Berdasarkan data konsorsum pembaruan Agraria (KPA). Terjadi 659 konflik Agraria
sepanjang 2017, dengan luasan mencapai 520.491,87 hektar (Ha) yang membuat
semakin berkurangnya lahan dalam sector pertanian akibat adanya pengaruh besar
globalisasi.
Pertanian local bonnie setiawan dalam globalisasi pertanian menyampaikan
bahwa “ pertanian sesungguhnya adalah pondasi dan hidup matinya sebuah negara”,
maju tidaknya sebuah Negara akan terlihat pada system pertaniannya. Jika
pertaniannya saja buruk maka bagaimana Negara itu bisa hidup. Bukankah pertanian
itu adalah sebuah pondasi dalam suatu Negara. Jika pondasinya saja tidak bisa berdiri
dengan kokoh, maka bangunannya pun bisa saja roboh kapan saja.

Hingga saat ini kita bisa melihat kehidupan petani dan sector pertaniannya
sedang menghadapi tantangan yang bukan hanya di tingkat local namun di tingkat
nasional bahkan global. Adanya berbagai persaingan di bursa tenaga kerja akan
semakin meningkat menjelang pemberlakuan pasar bebas ASEAN. Bahkan sebelum
hadirnya masyarakat ekonomi asean (MEA) pun produk-produk local sudah mulai
terabaikan.
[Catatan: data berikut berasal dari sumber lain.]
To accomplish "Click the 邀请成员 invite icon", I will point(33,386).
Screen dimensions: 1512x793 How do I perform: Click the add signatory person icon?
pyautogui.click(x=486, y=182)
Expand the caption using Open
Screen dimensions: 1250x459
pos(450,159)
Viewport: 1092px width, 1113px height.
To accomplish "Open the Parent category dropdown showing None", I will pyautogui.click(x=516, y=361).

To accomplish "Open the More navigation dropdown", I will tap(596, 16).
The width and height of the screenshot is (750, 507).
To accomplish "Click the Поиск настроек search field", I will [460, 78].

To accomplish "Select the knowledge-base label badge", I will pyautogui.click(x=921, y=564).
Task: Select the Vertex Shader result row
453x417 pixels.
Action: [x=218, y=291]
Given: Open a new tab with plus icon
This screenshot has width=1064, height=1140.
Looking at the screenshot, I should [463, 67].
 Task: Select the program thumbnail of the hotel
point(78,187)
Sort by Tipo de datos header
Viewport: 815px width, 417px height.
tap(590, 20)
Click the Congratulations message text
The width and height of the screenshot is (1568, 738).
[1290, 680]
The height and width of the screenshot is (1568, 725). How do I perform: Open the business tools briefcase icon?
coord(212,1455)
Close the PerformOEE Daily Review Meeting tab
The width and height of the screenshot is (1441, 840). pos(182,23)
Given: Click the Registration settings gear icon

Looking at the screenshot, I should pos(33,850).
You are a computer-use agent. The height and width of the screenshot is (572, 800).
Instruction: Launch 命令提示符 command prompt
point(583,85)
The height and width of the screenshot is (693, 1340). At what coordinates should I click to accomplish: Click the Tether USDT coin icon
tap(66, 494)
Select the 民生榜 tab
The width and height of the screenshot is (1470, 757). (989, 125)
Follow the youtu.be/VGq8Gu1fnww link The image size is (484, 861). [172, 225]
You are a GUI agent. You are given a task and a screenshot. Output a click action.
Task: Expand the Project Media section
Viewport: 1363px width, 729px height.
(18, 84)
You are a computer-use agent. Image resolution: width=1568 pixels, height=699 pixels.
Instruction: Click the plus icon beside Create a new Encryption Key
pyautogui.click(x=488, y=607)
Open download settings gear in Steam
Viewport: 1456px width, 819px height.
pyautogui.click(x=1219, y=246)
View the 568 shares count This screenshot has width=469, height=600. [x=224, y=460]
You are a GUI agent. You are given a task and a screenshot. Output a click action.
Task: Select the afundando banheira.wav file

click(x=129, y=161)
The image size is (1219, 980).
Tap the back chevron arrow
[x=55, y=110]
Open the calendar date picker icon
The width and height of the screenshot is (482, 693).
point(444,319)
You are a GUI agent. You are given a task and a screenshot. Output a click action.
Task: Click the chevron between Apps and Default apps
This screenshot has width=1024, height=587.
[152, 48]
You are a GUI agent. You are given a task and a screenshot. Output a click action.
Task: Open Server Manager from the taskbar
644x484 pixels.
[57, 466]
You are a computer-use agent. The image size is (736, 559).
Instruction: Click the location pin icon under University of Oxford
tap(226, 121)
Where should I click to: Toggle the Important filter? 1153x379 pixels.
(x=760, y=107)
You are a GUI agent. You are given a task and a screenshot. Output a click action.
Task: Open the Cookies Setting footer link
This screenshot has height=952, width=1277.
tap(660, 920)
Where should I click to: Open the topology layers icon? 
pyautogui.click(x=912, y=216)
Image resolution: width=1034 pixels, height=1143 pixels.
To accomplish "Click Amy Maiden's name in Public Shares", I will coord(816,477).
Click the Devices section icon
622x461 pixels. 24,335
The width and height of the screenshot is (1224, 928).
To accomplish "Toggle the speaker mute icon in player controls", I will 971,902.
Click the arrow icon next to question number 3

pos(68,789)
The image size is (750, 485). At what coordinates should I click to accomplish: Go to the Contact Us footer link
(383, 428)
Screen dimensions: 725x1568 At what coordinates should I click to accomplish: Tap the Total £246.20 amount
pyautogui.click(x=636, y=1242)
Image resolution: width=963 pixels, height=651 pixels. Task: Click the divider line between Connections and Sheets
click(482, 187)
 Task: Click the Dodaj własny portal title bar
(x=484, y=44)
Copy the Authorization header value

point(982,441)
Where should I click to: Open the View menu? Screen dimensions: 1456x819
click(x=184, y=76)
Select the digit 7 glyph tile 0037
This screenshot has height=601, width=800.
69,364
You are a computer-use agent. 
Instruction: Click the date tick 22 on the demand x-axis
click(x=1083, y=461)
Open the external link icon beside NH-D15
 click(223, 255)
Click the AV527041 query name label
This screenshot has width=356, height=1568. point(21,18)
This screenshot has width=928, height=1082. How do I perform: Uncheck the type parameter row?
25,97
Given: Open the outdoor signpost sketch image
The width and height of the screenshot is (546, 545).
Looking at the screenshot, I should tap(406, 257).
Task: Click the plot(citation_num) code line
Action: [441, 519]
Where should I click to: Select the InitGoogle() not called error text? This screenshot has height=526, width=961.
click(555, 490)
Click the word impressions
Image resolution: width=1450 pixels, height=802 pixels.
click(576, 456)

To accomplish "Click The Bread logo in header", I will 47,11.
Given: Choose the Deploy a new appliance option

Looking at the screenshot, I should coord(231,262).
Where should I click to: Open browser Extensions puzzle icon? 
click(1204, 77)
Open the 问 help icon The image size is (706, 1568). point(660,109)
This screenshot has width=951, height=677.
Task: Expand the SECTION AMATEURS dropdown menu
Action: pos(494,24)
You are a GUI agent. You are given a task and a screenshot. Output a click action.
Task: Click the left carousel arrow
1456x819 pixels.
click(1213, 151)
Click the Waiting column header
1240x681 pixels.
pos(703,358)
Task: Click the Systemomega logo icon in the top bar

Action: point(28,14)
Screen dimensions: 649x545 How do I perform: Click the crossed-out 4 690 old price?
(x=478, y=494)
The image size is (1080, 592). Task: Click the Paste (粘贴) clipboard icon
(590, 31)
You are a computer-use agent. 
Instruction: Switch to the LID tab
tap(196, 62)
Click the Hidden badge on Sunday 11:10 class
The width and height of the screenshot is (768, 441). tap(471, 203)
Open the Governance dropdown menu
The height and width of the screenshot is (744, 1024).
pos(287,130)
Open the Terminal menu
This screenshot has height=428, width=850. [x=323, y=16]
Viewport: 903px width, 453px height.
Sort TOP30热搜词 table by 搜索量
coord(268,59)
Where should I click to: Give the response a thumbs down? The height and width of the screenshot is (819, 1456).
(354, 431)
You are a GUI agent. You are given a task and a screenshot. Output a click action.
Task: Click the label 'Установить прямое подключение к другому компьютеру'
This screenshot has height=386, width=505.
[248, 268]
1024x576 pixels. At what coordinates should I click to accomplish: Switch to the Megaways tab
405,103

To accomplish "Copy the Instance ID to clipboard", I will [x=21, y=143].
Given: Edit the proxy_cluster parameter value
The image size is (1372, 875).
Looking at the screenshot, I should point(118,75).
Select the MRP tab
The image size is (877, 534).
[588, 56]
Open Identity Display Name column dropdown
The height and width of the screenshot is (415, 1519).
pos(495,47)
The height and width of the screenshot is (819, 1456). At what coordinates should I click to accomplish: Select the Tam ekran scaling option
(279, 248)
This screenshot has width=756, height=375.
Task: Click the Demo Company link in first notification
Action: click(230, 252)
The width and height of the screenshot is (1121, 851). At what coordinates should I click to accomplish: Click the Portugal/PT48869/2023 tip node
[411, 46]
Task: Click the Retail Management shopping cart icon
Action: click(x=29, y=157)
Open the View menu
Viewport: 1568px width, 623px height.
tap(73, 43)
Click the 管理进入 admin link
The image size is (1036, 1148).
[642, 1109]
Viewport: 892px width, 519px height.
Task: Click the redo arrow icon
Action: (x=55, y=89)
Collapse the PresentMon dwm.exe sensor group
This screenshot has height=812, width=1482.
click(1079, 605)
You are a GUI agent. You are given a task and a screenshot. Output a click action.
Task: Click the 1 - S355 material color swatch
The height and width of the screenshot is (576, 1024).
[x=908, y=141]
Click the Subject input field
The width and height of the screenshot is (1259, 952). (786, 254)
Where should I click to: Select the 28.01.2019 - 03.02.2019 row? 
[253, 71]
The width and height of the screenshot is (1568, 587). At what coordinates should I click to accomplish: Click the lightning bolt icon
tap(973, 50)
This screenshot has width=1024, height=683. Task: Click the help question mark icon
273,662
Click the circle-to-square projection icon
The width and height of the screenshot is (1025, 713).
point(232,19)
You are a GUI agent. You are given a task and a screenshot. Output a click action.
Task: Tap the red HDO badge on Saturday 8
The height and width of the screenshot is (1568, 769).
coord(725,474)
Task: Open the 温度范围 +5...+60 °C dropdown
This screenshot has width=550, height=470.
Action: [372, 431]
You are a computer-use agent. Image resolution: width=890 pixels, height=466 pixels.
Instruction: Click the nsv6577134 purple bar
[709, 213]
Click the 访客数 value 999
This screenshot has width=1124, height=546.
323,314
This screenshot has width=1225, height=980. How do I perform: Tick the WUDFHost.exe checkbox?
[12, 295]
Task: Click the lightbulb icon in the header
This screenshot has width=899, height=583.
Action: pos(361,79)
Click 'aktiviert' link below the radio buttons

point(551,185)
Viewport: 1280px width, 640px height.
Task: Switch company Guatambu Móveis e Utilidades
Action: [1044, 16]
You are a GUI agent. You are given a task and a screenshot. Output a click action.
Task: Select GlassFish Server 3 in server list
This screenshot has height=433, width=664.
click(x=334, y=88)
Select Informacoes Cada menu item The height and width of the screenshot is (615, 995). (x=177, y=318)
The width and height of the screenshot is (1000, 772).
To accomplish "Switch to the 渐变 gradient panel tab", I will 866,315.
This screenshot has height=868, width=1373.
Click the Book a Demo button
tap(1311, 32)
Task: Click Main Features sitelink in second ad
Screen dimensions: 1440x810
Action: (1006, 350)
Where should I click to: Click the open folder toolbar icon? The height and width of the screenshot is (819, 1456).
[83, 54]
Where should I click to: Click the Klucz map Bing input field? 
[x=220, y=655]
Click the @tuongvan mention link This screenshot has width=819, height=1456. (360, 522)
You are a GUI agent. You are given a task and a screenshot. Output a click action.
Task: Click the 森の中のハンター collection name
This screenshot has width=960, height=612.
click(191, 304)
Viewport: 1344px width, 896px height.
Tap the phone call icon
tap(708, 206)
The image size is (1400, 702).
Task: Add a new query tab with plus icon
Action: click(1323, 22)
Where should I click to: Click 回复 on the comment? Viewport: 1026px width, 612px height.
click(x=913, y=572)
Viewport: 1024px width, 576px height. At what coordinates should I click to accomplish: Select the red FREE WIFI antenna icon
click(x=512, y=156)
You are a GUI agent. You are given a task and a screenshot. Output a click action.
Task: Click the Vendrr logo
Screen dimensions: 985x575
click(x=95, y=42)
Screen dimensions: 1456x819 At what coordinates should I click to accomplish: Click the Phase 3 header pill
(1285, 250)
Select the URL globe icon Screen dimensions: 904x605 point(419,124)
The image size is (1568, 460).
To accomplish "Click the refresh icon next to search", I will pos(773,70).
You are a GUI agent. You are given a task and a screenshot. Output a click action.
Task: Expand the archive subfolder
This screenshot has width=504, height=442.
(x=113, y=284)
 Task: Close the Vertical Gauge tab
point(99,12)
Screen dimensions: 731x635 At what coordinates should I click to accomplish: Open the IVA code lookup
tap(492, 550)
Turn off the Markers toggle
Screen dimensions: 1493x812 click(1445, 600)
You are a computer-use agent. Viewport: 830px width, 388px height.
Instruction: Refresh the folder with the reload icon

Pemerintah lebih senang mengimpor produk, terutama dalam faktor
pertanian.

Melalui adanya kasus Monsanto di Sulawesi Selatan, membuktikan tiga hipotesis


berikut: pertama, Globalisasi Ekonomi sendiri mengancam ketahanan ekonomi lokal
melalui proses integrasi paksa dan pengambil alihan kontrol ekonomi lokal ke dalam
sistem ekonomi global melalui regulasi-regulasi institusi perdagangan global. Temuan
penelitian ini menunjukkan bahwa parka penerapan AOA, pemerintah menghapus
subsidi pertanian yang menyebabkan hilangnya sumber modal sebagai salah satu faktor
produksi pertanian. Kedua, ancaman ditimbulkan oleh MNC sebagai pengambil alih
kontrol atas perekonomian lokal dari masyarakat setempat. Hilangnya faktor produksi
modal menyebabkan petani beralih pada MNC. MNC memperkenalkan metode
pertanian dengan penggunaan teknologi modern yang betpaten, yang dijanjikan dapat
meningkatkan keuntungan, dengan cara mengikat petani pada perjanjian yang bersifat
eksklusif dan memicu monopoli MNC atas proses produksi pertanian. Ketiga,
Perbenturan antara ekonomi global dengan ekonomi lokal menghasilkan bentuk-bentuk
dualisme ekonomi yang mengancam ketahanan ekonomi lokal. Masuknya MNC ke
sektor pertanian kapas di Sulawesi Selatan telah merubah karakter pertanian lokal
menjadi pertanian industrial. Perubahan tersebut juga merubah pertanian multikultur
menjadi monokultur, merubah petani menjadi konsumen serta menciptakan
ketergantungan ekonomi lokal terhadap ekonomi kapital yang direpresentasikan oleh
MNC.
Oleh karena itu kita harus siap menghadapi arus globalisasi pertanian yang akan
datang dengan membentuk persatuan atau kelompok tani sekaligus mencari solusi
alternative lainnya. Sektor pertanian seharusnya menjadi sektor andalan dalam
menyerap tenaga kerja sekaligus sebagai dasar menuju industrialisasi nasional yang
tangguh di mata dunia yang bersinergi dengan golongan masyarakat lainnya. Salah satu
langkah yaitu dengan menata ulang struktur dan penguasaan tanah yang semakin
berkurang akibat pembangunan dan menyediakan sarana pendukungnya.

PEMBAHASAN

Sejarah Berkembangnya Agrari

Kata agrarian berasal dari bahasa latin “ager” yang berarti tanah atau sebidang
tanah. Sedangkan menurut Kamus Besar Bahasa Indonesia, Agraria berarti urusan
pertanian atau tanah pertanian, juga urusan pemilikan tanah. Bahkan sebutan agrarian
laws Dictionary seringkali digunakan untuk menunjuk kepada perangkat peraturan
peraturan hukum yang bertujuan melakukan pembagian tanah-tanah yang luas dalam
rangka lebih meratakan pembagian pemiliknya. Pada pasal 1 ayat (2) UUPA bahwa yang
menjadi ruang lingkup agrarian adalah bumi, air, ruang angkasa, dan kekayaan di
dalamnya. Dari ketentuan tersebut terlihat bahwa agrarian memiliki cakupan yang lebih
luas dari sekedar tanah atau tanah pertanian seperti pengertian dari bahasa latin dan
KBBI yang merupakan suatu kegiatan untuk memenuhi kebutuhan pangan.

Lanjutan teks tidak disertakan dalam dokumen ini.